__Extrait du texte__:
::::::::
La saga Suikoden est l’adaptation libre de « Au bord de l’Eau », l’un des quatre grands romans fondateurs de la dynastie Ming aux cotés de « La Pérégrination vers l’Ouest » (dont nous avons pu voir l’adaptation/suite avec Black Myth Wukong), « l’Histoire des 3 Royaumes » (dont le manga Kingdom de Yasuhisa Hara s’inspire également) et enfin « Jin Ping Mei ».
Dans ce roman, le bandit Song Jiang va réunir 108 brigands afin de renverser un gouvernement corrompu. Cette histoire étant un récit transmis par tradition oral il est évidemment bien difficile de définir la part relevant du récit historique et celle de la fable pure et simple.
Quoi qu’il en soit c’est précisément cette base narrative qui servira de moule à chaque itération de la saga. Dans cette compilation nous retrouvons ainsi les deux premiers opus à savoir : Suikoden premier du nom qui a défini les nombreuses caractéristiques de la série, puis Suikoden II unanimement reconnu comme le chef d’œuvre de la saga.
La compilation : Gate Rune & Dunan Unification War
La compilation propose les deux jeux en français (pour la première fois pour Suikoden I). Quelques options de conforts ont été intégrées comme la possibilité d’accélérer les combats ou encore de bloquer le chrono du jeu (pour éviter de manquer un certain personnage qui demandait d’arriver à un endroit en moins de quelques heures…. Quelle idée horrible ! C’est peut être bien lui l’origine de mon FOMO vidéoludique !). Graphiquement le choix a été fait de retravailler les décors, les éclairages mais de laisser les personnages à l’état de pixel. Un choix des plus judicieux à mon sens tant ces modèles en pixel art et leurs animations avaient un charme fou. C’est très propre même si je pinaillerai sur certains choix pour les décors qui ont un coté un peu trop lisse parfois (les tonneaux, caisses etc qui font vraiment assets d’image sans âme). C’est une histoire de sensibilité, rien de bien grave. Je suis pour ma part pleinement convaincu par cette compilation qui laisse les jeux dans leur jus d’époque en ne modernisant que par légère touche pour un travail global respectueux. Puis c’est enfin l’occasion d’avoir ces jeux cultes sur nos consoles modernes à un tarif « correct » (en comparaison des versions originales qui valent un rein). Une bonne surprise donc, surtout de la part d’un Konami assez enclin à souiller par tous les moyens possible son catalogue (Le pachinko Metal Gear Solid…. Ni oubli ni pardon). Dernier détail, la version day one file un code qui nous octroie une quantité d’argent ainsi que des runes donnant plus d’xp / argent. Si le levelling n’était déjà pas nécessaire de base, la c’est encore plus le cas. Honnêtement si vous voulez les utiliser allez y car le jeu ne repose absolument pas sur ces aspects la, j’y reviendrai plus bas.
Maintenant que j’ai évoqué cette compilation en tant que telle, le moment est venu de rendre honneur à Suikoden II, indéboulonnable 5éme jeu de mon top 10 depuis 2002.
::::::::
__Entrées fournies__:
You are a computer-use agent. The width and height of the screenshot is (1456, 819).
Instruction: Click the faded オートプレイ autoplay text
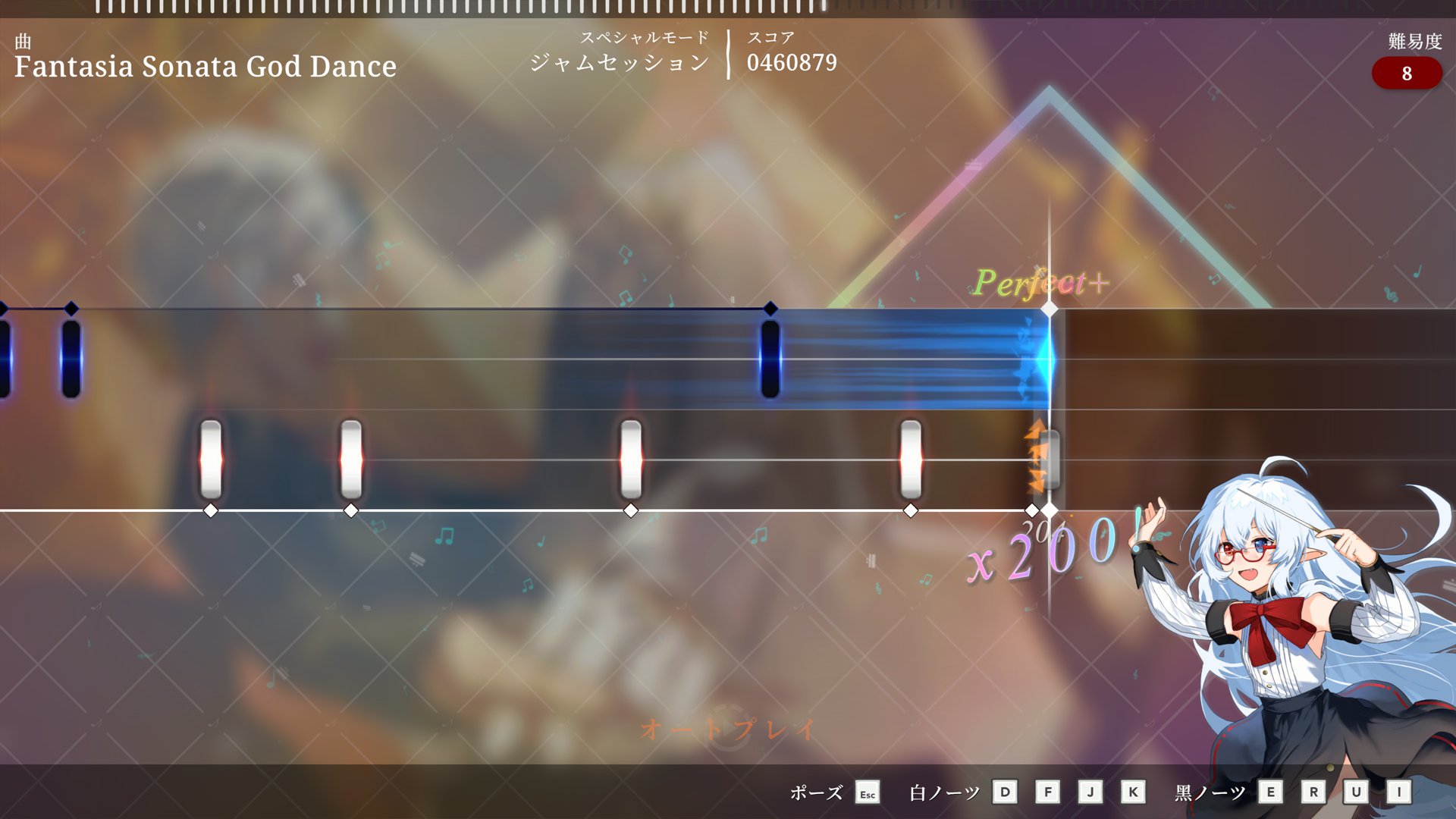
::::::::
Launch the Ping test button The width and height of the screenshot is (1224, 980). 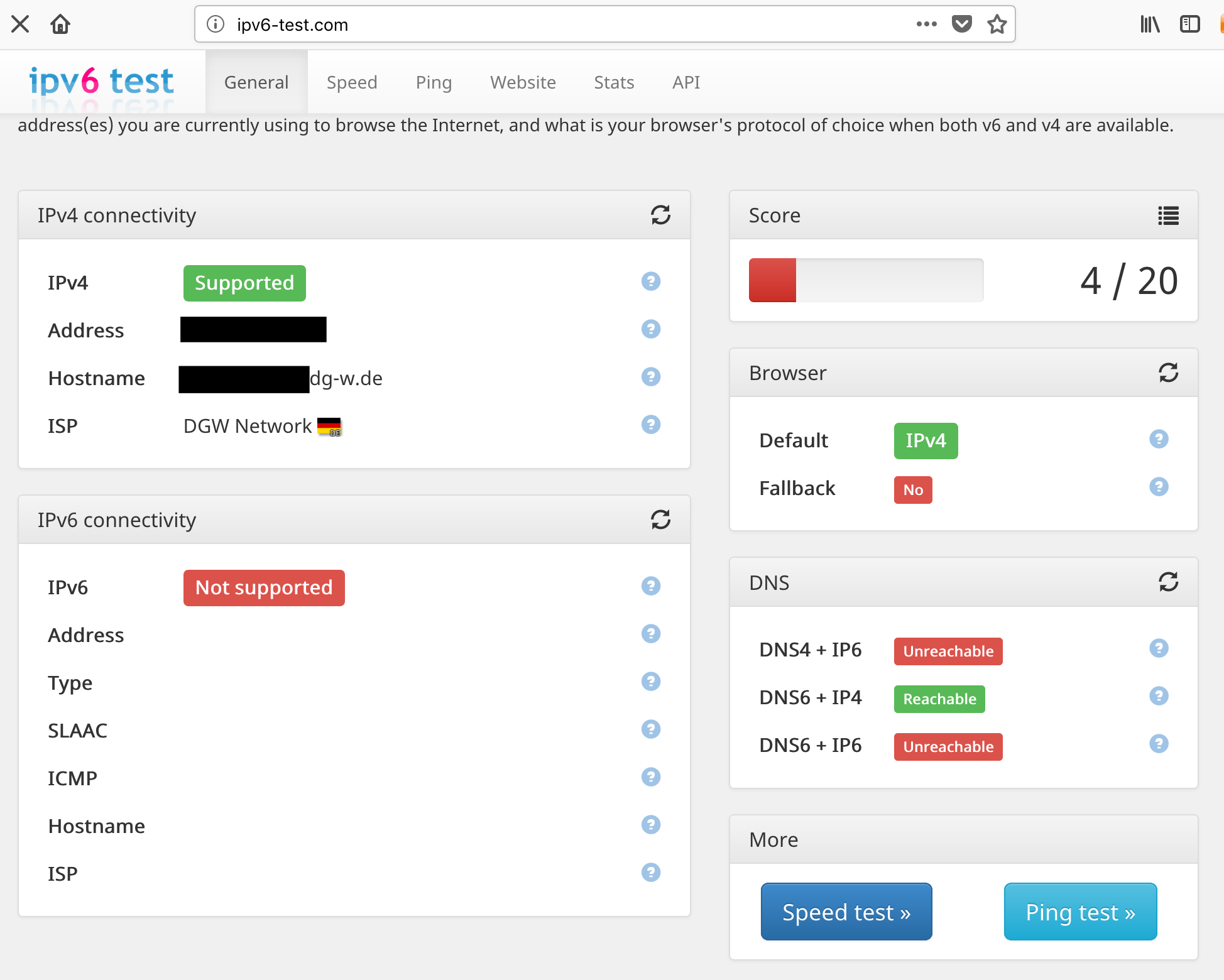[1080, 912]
::::::::
Recopiez, dans le texte sur la saga Suikoden, le passage qui va de « Dans ce roman, le » jusqu'à « pure et simple. ».

__Bonne réponse__:
Dans ce roman, le bandit Song Jiang va réunir 108 brigands afin de renverser un gouvernement corrompu. Cette histoire étant un récit transmis par tradition oral il est évidemment bien difficile de définir la part relevant du récit historique et celle de la fable pure et simple.